As a practical matter, that means the book’s information is old--at least in new media terms. For example, chapter 3 reports excellent scholarship by D. Travers Scott analyzing political winds in the 2004 U.S. presidential election. As a historical study, it’s fine, and I loved reading it (although I teach journalism, my Ph.D. is in urban studies with a history emphasis, so, by training, I am a historian and inclined to love this sort of “slice of time” study). But, as a student of journalism, I notice that as I write this review another presidential election is well underway, and it may well have concluded before the finished review is published. Thus, this chapter works fine for historians, but does not offer a timely critique of blogging today.

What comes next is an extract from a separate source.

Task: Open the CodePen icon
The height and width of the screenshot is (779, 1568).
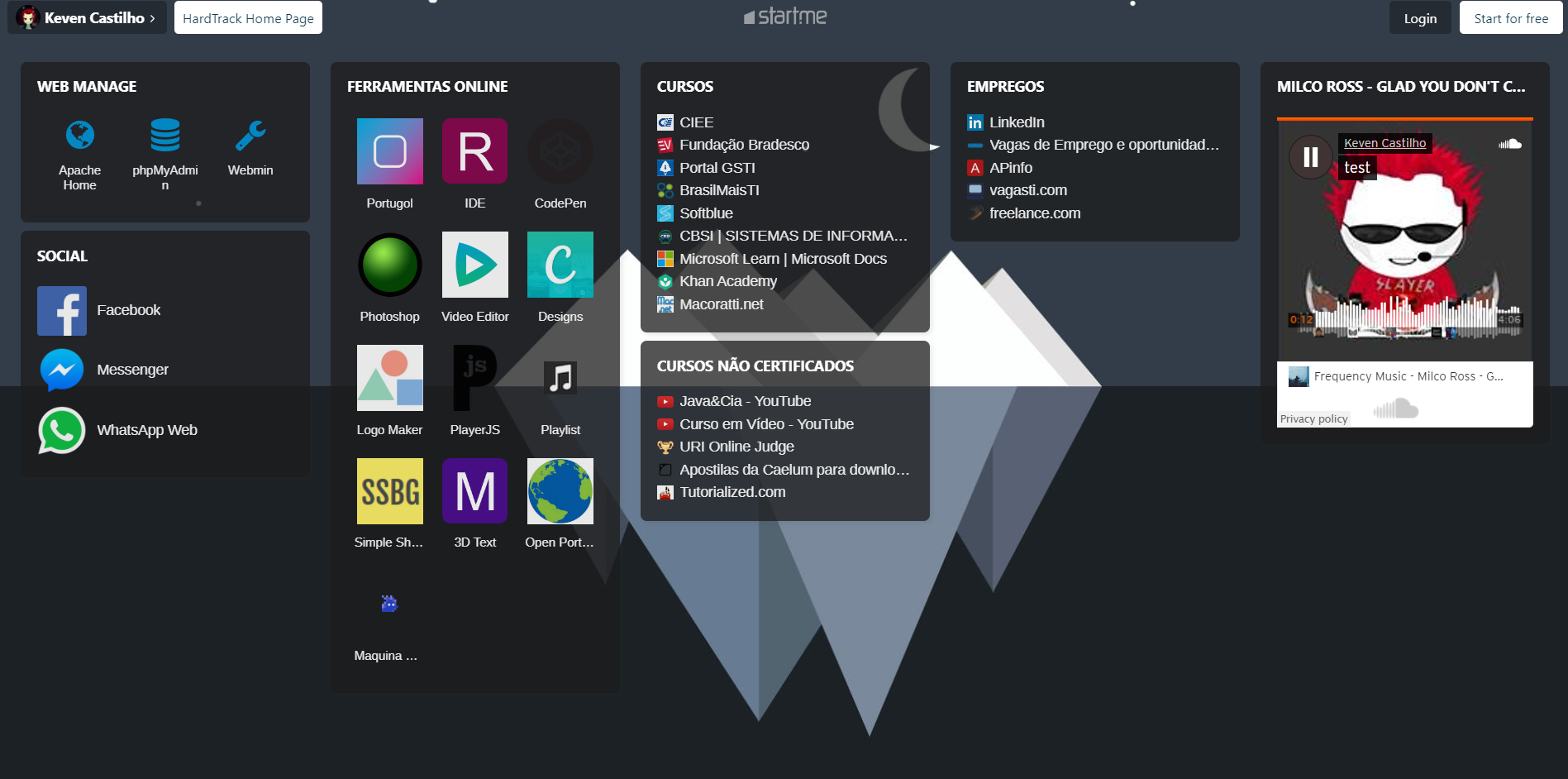Action: coord(560,151)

Blogging, Citizenship, and the Future of Media, edited by Mark Tremayne, assistant professor of journalism at the University of Texas at Austin, offers fourteen essays on various aspects of blogging, divided into three parts: research using content analysis; examination of blog use, antecedents, and consequences; and five essays examining the impact of blogging on journalism. All are good examples of scholarship, but all suffer from the same problem: timeframe. When print literacy replaced oral-based communication, time horizons changed for audiences as the new communication medium was permanent rather than locked in time. A book about blogging, the most immediate and personal aspect of the new media, it seems to me, emphasizes the limitation of writing, which locks knowledge into the time of publishing, while blogs can be and often are updated within minutes. A blog entry, even if just a few hours old, often seems overwhelmed by events. A book, by its very nature, becomes a historical artifact almost as soon as it is printed, and a book on blogging seems overwhelmed by the fact that it is locked in time. That does not mean that books on blogging are not important or valuable. Even when thought of as an artifact, this book is quite satisfying. The essays are uniformly informative and the essayists seem well-chosen.
Tremayne's Blogging is divided into three sections. The first section uses various content analysis studies to examine a variety of blogs. Tremayne starts out by addressing the hurdles of writing about blogs with a nice chapter by Susan C. Herring, Lois Ann Scheidt, Inna Kouper, and Elijah Wright that presents a longitudinal content analysis of blogs--but one that demonstrates the problems of reporting on this ephemeral medium. After offering their analysis of blog content, including, among other results, that external events have a strong impact on blogging, they report that “the random selection service [used in their study] has been discontinued, however, constraining our ability to extend the methodology of this this study to later samples” (p. 17). So, although their study could have been a good baseline, changing technology makes it problematic.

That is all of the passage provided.